- Excerpted text:
━━━━━━━━

One thing to try is with the power disconnected check continuity through L3.  If the link (0 ohm resistor) has gone open circuit then you could replace it with a wire link as a temporary test to see if 5v appears on the regulators output.

If you get 5v on the regulators output but the handset still can's detect the mount then check the voltage on the supply pins of the PIC  (pins 19, 20 and 8).  If there's 5v there then it would suggest that the PIC has been damaged.

All this is assuming you've confirmed the data cable  has continuity between the pins at either end.

[malc-c]

Just to update this thread, and report a partial success 

"TurboSlow" contacted me via PMs and he agreed to let me take a look.  It was really puzzling as the 12v supply wasn't even getting form the barrel jack to the switch terminals, and that is a direct link.  

Postie turned up with a parcel yesterday.  I connected the two boards and turned the power on, there was no magic smoke or anything going pop.  Power was removed and the Fluke DVM brought out to do some basic testing.  Power comes in from the jack socket and goes direct to the switch.  But for some reason I couldn't get any continuity between the pins. now I have no idea if these boards are four layer like the HEQ5 / EQ6 boards, but I would assume so as its good practice to stick with a standard, and there were no obvious traces on the top or bottom of the board.

The large diode D1 was shot, so I replaced that with a standard 1N400x variant.  I had to use a through hole as I seem to have ran out of surface mount ones. Next I  removed the 7805 regulator from the board and tested it, it too was also fried, producing around 0.2v.  I rigged up an old TO220 package 7805 and fed a 12v supply into it and once confirmed 5v was on the output I soldered that to the board just to see if there was something drawing a few amps as a result of a direct short.  Nothing excessive was registered on the power supply.

━━━━━━━━

- Material supplied:
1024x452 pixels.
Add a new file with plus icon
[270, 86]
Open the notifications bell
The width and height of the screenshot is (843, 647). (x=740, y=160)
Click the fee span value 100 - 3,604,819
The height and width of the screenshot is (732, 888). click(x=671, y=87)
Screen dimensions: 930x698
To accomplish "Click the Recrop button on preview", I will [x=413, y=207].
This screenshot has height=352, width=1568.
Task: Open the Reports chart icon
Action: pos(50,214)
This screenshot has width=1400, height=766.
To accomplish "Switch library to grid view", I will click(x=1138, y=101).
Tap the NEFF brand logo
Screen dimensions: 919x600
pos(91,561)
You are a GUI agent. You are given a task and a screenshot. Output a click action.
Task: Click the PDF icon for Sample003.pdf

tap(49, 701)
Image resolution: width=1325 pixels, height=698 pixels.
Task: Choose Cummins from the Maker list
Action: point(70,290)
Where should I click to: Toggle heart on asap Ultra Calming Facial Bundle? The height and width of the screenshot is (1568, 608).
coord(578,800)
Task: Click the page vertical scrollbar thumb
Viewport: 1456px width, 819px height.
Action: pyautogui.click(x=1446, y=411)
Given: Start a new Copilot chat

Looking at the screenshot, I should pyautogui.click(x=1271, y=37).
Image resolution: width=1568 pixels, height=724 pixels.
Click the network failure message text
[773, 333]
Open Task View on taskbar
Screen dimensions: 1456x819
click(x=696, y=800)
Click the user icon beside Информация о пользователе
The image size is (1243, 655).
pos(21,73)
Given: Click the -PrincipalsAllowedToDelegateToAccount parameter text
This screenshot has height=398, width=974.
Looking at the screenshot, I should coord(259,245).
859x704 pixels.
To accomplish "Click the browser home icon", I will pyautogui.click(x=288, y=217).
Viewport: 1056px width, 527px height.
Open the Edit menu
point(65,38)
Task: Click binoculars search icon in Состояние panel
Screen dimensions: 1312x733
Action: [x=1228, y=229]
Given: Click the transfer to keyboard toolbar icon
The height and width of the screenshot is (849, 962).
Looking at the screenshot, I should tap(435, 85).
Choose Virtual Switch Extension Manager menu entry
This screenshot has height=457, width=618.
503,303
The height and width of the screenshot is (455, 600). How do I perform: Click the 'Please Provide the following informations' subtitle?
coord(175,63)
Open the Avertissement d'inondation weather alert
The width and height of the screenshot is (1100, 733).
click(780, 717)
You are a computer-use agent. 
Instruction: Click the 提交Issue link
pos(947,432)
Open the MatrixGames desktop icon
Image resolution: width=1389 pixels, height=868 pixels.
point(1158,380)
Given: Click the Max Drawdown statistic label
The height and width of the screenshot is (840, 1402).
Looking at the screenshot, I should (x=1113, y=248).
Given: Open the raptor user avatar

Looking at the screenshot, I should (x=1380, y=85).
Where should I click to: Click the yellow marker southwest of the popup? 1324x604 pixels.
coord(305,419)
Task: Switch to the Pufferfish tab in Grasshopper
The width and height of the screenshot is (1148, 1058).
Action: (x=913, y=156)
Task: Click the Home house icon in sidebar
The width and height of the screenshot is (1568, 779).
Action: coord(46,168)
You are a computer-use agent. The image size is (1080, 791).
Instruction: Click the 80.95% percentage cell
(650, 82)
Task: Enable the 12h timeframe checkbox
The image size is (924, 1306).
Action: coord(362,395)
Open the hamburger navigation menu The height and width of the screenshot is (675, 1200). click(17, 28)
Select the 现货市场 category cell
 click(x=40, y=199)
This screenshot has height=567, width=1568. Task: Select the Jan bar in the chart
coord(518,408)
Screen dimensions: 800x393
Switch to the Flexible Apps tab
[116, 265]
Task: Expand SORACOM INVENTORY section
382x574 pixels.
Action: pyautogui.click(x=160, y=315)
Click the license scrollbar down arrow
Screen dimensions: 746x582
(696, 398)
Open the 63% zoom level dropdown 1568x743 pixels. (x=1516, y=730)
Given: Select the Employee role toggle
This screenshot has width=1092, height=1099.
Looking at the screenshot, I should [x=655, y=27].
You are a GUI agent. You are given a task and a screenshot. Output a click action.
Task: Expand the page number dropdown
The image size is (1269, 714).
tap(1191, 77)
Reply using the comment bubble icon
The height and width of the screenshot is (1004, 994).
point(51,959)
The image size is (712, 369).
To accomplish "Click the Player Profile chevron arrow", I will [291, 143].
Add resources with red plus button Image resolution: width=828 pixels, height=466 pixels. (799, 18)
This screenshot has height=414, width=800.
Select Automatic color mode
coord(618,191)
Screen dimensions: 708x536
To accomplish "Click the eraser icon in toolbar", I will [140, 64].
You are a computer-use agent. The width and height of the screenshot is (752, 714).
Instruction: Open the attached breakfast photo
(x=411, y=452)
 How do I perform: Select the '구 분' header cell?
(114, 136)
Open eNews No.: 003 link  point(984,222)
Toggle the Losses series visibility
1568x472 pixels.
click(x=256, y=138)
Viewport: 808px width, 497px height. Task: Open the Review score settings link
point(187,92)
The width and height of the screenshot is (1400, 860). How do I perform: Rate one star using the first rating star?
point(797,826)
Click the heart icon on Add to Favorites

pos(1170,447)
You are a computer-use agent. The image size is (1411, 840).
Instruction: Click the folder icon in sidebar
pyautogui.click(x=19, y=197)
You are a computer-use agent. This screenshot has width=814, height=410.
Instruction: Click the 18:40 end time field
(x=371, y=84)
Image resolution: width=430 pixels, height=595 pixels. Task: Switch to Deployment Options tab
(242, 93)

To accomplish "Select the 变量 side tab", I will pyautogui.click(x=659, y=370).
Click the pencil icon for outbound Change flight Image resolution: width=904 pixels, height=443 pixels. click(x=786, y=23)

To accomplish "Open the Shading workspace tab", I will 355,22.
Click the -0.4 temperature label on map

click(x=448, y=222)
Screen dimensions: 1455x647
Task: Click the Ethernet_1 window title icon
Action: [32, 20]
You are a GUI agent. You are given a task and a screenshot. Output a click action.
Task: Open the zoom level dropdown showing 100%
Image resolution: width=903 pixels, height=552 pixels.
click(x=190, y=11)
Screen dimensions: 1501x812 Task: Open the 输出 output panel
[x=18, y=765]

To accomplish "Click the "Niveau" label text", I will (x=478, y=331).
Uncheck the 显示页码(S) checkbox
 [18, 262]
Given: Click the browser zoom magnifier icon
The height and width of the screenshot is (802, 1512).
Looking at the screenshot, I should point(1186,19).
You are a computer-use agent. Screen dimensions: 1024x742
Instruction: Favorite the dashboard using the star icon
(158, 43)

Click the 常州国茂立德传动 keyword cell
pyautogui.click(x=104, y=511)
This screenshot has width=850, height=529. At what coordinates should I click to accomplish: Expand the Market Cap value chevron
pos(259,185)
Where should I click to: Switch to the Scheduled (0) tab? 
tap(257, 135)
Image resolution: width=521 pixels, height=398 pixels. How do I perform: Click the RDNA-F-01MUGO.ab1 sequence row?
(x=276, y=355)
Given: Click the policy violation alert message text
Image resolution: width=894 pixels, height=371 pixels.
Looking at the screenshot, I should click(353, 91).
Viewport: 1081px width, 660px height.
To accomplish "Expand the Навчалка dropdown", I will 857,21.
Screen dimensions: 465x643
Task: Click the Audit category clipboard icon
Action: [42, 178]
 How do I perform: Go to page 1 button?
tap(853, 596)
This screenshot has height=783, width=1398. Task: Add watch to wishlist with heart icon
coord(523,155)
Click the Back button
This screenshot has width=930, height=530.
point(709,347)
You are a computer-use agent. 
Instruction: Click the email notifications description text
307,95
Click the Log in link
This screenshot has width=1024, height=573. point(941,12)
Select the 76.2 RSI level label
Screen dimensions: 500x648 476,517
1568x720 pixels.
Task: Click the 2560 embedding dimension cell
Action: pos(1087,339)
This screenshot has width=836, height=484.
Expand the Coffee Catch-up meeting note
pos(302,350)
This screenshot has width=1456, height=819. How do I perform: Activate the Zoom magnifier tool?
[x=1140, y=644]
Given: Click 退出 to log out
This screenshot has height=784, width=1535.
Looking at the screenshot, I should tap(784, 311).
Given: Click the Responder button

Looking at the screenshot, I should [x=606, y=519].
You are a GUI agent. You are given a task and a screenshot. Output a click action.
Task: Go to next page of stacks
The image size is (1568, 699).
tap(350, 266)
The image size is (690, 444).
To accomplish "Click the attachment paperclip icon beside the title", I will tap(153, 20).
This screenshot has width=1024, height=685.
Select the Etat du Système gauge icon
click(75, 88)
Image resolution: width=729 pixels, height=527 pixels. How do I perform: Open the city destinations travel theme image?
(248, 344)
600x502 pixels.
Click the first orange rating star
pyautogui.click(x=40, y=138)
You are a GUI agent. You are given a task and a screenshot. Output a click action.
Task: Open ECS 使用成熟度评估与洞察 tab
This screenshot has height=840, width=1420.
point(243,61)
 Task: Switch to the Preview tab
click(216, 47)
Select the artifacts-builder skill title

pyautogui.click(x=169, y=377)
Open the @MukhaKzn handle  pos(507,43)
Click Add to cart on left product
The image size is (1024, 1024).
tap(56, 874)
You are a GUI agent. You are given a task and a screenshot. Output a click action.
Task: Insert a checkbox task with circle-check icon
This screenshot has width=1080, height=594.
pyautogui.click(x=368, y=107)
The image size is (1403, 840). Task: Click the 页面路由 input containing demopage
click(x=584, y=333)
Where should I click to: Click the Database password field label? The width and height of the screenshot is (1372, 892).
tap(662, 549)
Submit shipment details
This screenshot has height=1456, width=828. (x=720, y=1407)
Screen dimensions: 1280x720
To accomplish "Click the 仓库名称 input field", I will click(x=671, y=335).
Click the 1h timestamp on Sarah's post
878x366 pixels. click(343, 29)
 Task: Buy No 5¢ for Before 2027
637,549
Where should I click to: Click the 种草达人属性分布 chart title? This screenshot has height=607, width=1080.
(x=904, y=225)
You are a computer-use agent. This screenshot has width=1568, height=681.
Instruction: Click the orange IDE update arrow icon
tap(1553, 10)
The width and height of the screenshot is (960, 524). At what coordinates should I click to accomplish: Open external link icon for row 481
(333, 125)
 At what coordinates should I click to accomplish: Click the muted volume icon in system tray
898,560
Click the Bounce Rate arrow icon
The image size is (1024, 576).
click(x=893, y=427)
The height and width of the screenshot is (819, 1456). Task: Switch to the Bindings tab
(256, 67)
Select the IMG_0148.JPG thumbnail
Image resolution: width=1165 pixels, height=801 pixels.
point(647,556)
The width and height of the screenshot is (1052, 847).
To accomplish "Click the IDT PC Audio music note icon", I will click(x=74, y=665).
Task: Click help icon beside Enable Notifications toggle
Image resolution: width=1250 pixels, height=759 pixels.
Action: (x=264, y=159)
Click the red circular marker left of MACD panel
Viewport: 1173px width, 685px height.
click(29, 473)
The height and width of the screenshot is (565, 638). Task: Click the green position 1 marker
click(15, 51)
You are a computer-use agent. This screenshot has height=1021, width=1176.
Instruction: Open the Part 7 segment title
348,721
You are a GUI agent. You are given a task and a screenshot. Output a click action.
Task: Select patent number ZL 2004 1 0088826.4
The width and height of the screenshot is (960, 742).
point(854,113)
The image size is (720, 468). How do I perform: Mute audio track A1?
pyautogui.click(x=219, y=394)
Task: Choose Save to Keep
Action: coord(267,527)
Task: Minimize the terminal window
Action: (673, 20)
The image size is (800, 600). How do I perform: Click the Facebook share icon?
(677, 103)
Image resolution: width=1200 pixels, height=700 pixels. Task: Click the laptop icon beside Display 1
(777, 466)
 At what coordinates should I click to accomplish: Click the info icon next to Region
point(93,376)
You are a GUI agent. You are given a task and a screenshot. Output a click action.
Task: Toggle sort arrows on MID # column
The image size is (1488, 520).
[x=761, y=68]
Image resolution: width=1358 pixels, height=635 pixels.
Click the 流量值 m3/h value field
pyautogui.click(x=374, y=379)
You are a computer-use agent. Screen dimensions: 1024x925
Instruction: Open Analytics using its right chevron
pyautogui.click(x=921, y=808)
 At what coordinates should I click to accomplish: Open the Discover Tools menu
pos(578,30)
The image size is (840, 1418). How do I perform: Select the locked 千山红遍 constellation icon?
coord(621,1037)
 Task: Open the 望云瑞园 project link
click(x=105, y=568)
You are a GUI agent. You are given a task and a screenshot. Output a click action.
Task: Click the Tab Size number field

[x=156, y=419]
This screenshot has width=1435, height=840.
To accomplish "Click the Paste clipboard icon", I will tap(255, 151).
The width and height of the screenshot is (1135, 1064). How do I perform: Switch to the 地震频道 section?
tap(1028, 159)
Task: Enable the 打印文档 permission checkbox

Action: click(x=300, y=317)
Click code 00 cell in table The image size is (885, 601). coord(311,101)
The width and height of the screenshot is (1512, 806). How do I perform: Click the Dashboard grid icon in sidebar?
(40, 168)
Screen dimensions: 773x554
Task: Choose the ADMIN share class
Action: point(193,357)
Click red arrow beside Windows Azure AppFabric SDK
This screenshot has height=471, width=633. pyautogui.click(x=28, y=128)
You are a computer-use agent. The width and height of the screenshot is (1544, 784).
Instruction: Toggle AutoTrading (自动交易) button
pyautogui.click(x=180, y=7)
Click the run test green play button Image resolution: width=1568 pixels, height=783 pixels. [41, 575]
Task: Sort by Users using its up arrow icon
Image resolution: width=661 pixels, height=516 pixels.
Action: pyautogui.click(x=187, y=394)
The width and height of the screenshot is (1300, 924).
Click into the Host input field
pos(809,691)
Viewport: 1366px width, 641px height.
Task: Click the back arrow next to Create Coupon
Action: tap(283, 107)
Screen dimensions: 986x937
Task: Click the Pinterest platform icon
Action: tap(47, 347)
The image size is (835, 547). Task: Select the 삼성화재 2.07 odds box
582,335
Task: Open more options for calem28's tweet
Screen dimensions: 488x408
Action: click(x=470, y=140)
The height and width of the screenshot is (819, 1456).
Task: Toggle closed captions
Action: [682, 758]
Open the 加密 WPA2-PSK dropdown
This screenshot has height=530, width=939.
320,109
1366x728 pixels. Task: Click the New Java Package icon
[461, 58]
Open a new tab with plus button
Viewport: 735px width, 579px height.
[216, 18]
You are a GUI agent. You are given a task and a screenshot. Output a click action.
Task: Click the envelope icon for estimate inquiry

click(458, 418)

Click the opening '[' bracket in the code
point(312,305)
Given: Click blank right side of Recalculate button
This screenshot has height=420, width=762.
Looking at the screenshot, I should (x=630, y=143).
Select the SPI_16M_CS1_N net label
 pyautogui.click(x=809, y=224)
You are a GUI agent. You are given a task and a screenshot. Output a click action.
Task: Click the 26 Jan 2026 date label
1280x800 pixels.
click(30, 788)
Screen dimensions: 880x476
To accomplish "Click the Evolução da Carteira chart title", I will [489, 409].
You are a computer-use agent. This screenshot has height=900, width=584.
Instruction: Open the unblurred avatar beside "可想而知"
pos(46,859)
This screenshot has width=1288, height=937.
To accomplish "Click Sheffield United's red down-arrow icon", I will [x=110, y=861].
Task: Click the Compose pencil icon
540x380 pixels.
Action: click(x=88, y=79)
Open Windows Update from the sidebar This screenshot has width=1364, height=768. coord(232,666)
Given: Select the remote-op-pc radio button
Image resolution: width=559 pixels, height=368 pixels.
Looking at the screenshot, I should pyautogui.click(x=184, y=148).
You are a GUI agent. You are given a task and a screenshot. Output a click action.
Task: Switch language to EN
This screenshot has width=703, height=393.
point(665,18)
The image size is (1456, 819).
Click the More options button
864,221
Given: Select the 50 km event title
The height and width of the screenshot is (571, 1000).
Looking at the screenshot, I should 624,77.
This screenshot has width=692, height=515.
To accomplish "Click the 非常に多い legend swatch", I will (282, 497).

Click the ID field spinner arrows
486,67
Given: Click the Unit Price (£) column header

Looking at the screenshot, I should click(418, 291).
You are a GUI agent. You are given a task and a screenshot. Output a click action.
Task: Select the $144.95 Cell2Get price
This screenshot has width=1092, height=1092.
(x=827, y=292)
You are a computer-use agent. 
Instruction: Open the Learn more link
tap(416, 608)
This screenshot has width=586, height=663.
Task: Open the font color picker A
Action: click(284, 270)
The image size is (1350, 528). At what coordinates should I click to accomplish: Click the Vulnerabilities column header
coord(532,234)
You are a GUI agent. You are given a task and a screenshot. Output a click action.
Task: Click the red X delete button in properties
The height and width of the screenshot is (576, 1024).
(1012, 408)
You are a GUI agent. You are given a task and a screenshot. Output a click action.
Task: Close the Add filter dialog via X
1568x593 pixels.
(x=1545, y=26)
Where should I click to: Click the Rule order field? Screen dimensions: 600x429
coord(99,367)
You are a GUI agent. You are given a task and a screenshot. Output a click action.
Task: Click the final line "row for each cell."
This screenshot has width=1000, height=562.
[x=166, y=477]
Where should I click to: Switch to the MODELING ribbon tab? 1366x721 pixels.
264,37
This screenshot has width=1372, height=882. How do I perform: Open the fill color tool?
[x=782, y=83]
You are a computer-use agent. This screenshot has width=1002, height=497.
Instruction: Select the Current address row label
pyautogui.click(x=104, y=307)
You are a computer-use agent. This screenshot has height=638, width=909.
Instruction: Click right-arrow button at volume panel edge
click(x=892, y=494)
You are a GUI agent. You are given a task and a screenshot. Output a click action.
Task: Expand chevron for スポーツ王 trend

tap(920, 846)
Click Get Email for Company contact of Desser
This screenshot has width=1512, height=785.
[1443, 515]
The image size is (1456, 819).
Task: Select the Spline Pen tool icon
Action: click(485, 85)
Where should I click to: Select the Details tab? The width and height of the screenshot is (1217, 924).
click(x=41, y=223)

━━━━━━━━

- What is needed: Continue the forum thread about repairing the mount's burnt-out power circuit, starting after its final sentence.

- Output of the task:
Upon powering up and verifying 5v was being fed to the board I checked the supply pins on the PIC and it was getting 5v.  However I noticed that whilst not excessive, the current draw was around 300mA which is a lot for a bare board with no motors connected.  I then checked the board for any warm components and the PIC was getting hot.  Powered off and using a hot air gun removed the PIC. There doesn't appear to be an direct short or anything obvious on the board, and no other components got hot at the same time.  I placed the PIC into the programmer and confirmed it was dead as the programmer couldn't ID the device.

The rigged up 7805 was removed and a new 7805 surface mounted device soldered in place of the original.  I bridged the supply form the jack socket to the switch, and bridged the traces to the replacement diode D1.  I programmed a new 16F886 with the MC004 code and soldered it in place.  Hooked up the Az/RA  board, and my handset and connected power.  The handset went through the initialisation stages, but reported the "no response Alt/DEC" and then halted as expected.  The new PIC was running cold and wasn't overheating, and the fact I managed to confirm the AZ/RA board was in working order was a plus point as gave me hope.

Powered down and checked out D3, it showed normal readings for a diode, and  continuity between it and the pins on the handset connector check out.  Just in case the issue was with the PIC I removed it and checked out the communications using software on the PC, and it seemed that the  UART port appeared to have been damaged as I had no echo back.  So I got the last 16F886 I had in my box and programmed it with the code - then tested the PIC to confirm its UART was working and it was, so it was soldered to the PCB.  Everything was connected back up, and I got the same response... it just didn't want to play ball. 

I then got the logic analyser out to see if  the serial commands are getting through, and if the PIC is responding.  So connected two traces wires directly to the TX/RX pins of the PIC and did a test run.  It showed the PIC received the data from the handset, but no acknowledgement was transmitted back, and the TX lines remained high.   I can trace out the TX / RX lines and it all seems OK, but something is still taking the TX line (TX out from the PIC) down.  The problem is Skywatcher run the two serial ports on the PICs in series, using 1N4148 diodes to prevent the two TX lines transmitting at the same time.  If they followed normal convention and kept them independent it would make things simpler to debug !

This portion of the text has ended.